YOUR INSTRUCTIONS ▸ Copy, from the material below, every line in which the word "height" can be found.

AVAILABLE DATA ▸
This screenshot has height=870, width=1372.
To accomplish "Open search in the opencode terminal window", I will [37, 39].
---
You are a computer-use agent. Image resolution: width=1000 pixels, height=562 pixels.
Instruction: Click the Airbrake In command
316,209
* * *
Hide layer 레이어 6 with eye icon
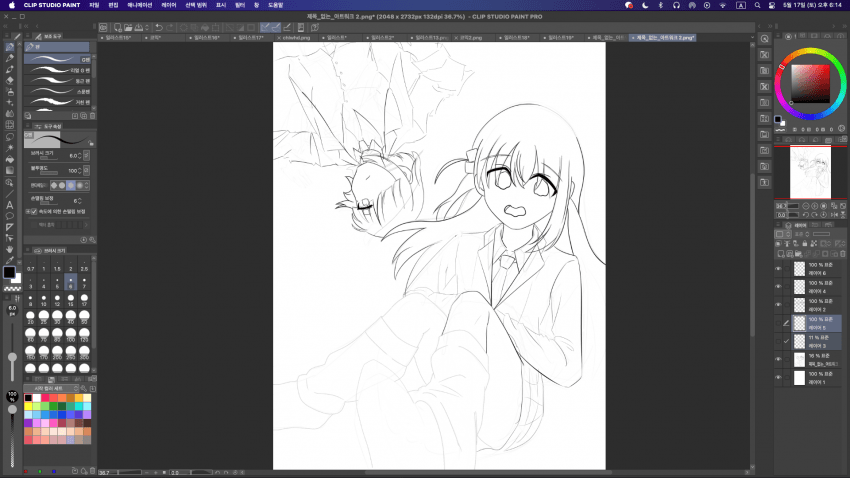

TASK RESPONSE ▸
This screenshot has height=870, width=1372.
You are a computer-use agent. Image resolution: width=1000 pixels, height=562 pixels.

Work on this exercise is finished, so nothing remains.